__ACTION DEMANDÉE 1__. Selon la décision du tribunal administratif de Paris, quelle somme M. A d'Angelo demande-t-il de mettre à la charge de l'État ?
__ACTION DEMANDÉE 2__. Prolongez la décision du tribunal administratif de Paris au-delà de sa dernière phrase.

__PASSAGE EXTRAIT__.

Tribunal Administratif de Paris — Décision N° TA75-2122034

jeudi 15 décembre 2022

JuridictionTribunal Administratif de Paris
SectionTribunal Administratif de Paris
N° DossierTA75-2122034
TypeDécision
RecoursPlein contentieux
PublicationC+
Formation5e Section - 2e Chambre
Avocat requérantLONDONO LOPEZ

Texte intégral

Vu la procédure suivante :

Par une requête et un mémoire en réplique enregistrés le 16 octobre 2021 et le

31 août 2022, M. A d'Angelo, représenté par Me López, demande au tribunal, dans le dernier état de ses écritures :

1°) d'annuler la décision, née du silence gardé par l'administration après l'avis de la commission d'accès aux documents administratifs (CADA) du 17 juin 2021, par laquelle le ministre de la culture a rejeté sa demande consultation du dossier de naturalisation de M. F E conservé aux Archives nationales ;

2°) d'enjoindre au ministre de la culture de lui communiquer le dossier demandé dans un délai d'un mois à compter de la date de notification du présent jugement ;

3°) de mettre à la charge de l'Etat la somme de 2 500 euros sur le fondement de l'article L. 761-1 du code de justice administrative.

__ENTRÉES RÉPERTORIÉES__.
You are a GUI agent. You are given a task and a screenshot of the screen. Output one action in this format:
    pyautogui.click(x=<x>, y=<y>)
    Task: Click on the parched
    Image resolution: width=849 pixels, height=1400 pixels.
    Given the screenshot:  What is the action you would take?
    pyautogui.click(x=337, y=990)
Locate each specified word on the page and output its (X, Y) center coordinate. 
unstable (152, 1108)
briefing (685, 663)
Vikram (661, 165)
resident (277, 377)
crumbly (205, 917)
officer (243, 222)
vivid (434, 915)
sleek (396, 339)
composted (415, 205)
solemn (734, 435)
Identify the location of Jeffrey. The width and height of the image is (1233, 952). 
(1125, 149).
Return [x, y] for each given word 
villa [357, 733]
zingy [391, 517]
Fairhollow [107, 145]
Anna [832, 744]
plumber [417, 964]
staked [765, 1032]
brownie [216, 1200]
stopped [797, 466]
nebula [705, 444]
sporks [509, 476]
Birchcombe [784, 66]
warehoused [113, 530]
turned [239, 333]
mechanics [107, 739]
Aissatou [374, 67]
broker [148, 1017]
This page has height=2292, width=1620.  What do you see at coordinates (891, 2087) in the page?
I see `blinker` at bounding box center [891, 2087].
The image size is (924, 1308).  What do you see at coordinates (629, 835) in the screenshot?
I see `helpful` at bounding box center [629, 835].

__RÉPONSE ATTENDUE 1__. Il demande la somme de 2 500 euros.

__RÉPONSE ATTENDUE 2__.
Il soutient que :

- compte tenu de l'intérêt public qui s'attache à la consultation du dossier de naturalisation de M. E, à propos duquel il rédige des articles dans le cadre de son procès médiatisé en Argentine, et de l'absence d'atteinte aux intérêts que la loi a entendu protéger, dès lorsqu'il s'est engagé à ne pas porter à la connaissance du public des éléments relatifs à la vie privée de M. E figurant dans ce dossier, la décision méconnaît les dispositions de l'article L. 213-3 du code du patrimoine et est entachée d'une erreur d'appréciation ;

- elle méconnaît les stipulations de l'article 10 de la convention européenne de sauvegarde des droits de l'homme et des libertés fondamentales.

Par un mémoire en défense enregistré le 5 avril 2022, le ministre de la culture conclut au rejet de la requête.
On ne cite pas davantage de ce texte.